Серая русская лошадь, припав на передние ноги, по-прежнему неподвижно находилась на промежуточном пустом пространстве. Но и задние ноги ее уже начали слабеть и тоже медленно сгибались, пока вся лошадь не прилегла к материнской поверхности земли. Голову свою лошадь покорно положила на передние согбенные ноги и смежила глаза.

День теперь обеднялся, стало светлее, чем было, и многие красноармейцы роты Юхова наблюдали из окопов за умирающей лошадью. Старые солдаты понимали, что особо остерегаться немцев тут нечего: у врага здесь был только артиллерийский заслон, да жидкая пехота из старых возрастов — тут были те немецкие солдаты, которые уже оплакали своих погибших сыновей, а теперь сами пришли на место их и скучают по оставленным внукам. Но любой фашист, пока он не убит, считает себя до тех пор обиженным, пока весь свет еще не принадлежит ему и все добро мира он еще не снес в одно место, к себе во двор. Красноармейцы давно знали это природное свойство фашистов — жить лишь им одним на земле, убивая всех прочих людей, и потому красноармейцы были с неприятелем всегда осмотрительны.

И теперь они тоже лишь осторожно и изредка поглядывали на погибающую лошадь, хотя их крестьянское сердце болело по умирающей кормилице-работнице. Да и на войне лошадь тоже находится при деле, ей тоже есть тут своя обязанность: где ни одна машина не пройдет, там конь проберется рядом с солдатом. А когда скучно и трудно солдату, он поглядит в добрую морду лошади, скажет ей: «И ты со мной терпишь? Давай вместе до победы», — и тогда легче станет солдату.

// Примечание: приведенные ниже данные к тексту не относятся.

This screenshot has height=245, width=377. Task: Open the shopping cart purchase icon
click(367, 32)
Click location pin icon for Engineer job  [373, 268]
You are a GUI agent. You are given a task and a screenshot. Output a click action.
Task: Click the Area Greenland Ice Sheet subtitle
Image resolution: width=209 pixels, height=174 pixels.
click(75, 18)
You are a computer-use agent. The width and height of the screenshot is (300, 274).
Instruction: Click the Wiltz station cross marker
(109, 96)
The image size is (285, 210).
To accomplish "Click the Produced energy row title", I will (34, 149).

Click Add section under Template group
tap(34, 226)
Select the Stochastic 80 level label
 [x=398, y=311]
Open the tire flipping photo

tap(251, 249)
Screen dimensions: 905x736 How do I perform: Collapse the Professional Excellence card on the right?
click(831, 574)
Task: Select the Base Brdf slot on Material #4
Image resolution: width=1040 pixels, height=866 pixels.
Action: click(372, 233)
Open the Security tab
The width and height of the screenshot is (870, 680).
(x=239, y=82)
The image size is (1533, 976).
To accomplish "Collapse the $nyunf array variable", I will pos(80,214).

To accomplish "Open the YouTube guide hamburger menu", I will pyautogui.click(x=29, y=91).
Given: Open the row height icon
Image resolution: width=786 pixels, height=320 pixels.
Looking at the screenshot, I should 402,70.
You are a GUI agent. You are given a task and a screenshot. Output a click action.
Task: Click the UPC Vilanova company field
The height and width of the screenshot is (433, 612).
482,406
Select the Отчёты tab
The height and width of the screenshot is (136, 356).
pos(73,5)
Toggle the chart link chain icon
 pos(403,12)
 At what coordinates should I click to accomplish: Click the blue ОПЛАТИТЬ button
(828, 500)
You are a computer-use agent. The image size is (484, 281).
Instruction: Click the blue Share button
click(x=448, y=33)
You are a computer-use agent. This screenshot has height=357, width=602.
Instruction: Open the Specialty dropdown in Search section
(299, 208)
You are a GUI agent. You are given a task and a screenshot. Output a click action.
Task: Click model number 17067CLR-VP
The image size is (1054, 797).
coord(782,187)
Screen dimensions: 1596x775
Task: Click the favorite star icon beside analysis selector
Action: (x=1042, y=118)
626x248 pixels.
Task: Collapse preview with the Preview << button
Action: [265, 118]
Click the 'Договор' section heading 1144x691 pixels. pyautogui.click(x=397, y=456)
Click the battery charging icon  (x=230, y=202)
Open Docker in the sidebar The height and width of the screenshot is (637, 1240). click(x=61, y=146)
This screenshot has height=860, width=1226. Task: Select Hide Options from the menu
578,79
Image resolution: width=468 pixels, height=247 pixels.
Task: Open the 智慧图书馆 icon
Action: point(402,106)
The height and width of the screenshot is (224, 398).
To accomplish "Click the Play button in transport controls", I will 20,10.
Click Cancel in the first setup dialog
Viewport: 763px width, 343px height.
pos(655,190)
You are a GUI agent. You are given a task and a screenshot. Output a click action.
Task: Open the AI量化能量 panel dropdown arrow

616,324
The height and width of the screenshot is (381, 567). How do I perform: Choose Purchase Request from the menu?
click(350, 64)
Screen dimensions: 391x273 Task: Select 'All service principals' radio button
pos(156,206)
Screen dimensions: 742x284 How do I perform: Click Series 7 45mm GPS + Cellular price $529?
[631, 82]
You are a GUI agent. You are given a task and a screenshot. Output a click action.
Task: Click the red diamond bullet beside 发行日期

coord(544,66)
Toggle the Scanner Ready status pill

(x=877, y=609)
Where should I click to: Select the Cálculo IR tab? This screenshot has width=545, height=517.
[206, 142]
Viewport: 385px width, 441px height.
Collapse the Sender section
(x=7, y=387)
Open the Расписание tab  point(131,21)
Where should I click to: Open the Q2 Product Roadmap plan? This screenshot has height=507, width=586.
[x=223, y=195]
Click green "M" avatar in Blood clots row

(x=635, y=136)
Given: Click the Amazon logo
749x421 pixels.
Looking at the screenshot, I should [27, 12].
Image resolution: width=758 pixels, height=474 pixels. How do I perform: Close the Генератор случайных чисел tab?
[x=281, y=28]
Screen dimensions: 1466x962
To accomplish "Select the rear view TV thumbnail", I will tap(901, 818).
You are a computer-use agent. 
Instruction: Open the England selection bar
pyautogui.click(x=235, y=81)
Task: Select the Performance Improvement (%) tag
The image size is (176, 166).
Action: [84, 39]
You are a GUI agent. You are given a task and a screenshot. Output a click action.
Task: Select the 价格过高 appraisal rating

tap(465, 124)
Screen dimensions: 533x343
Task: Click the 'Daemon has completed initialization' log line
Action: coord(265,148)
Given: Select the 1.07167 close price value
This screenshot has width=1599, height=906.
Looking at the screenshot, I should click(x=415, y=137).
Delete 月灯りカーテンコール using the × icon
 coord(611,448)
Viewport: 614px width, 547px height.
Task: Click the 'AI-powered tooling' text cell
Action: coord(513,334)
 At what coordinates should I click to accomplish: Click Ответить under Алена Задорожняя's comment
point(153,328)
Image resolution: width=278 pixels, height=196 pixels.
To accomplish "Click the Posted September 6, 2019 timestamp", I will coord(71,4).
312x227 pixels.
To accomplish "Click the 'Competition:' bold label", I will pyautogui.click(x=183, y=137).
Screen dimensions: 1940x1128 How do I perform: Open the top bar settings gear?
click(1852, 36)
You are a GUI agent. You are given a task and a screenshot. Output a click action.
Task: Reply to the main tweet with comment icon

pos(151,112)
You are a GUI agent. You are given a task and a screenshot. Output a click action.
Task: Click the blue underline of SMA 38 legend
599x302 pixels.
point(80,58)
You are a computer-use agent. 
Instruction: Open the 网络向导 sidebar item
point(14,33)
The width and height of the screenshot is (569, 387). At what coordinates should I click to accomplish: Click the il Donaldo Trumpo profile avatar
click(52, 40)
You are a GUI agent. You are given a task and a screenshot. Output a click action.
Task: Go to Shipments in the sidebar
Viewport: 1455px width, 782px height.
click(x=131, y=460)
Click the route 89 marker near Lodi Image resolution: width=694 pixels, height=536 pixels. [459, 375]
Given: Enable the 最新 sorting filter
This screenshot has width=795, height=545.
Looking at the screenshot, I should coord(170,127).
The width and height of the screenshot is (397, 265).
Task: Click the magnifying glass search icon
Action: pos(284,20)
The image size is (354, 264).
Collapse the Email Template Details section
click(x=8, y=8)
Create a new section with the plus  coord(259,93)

— Еще не вовсе старая скотина! — сказал боец Никита Вяхирев соседу Ивану Владыко. — От нее еще польза должна быть.

— Пожилая только, — ответил Иван Владыко, наблюдая изнемогающую лошадь. — Работать бы сполна можно на ней, если тело ей дать и ласку добавить — у лошадей сердце большое, они все чувствуют.

Ефрейтор Прохоров полагал, однако, иначе:

— Нету, с этой скотиной делать боле нечего — с ней забота не окупится. Если уж немцы ее бросили и шкуру с нее не содрали в пользу хозяйства, значит, уж загнали скотину до самых жил и жилы в ней посохли.

— Беда с фашистами, — сказал усатый красноармеец Свиридов, доброволец с начала войны. — Ишь как скотину работой выколотили, аж остья костей из нее наружу выпирают. Им что — лошадь же наша, русская…

— Им все нипочем, — сказал Иван Владыко. — Землю они порвали огнем, обгадили сквозь, молочных и стельных коров под нож и на закуску поели, пахотных тягловых коней по всем дорогам замертво положили. К спеху, под корень надо фашиста кончать, гной из него вон!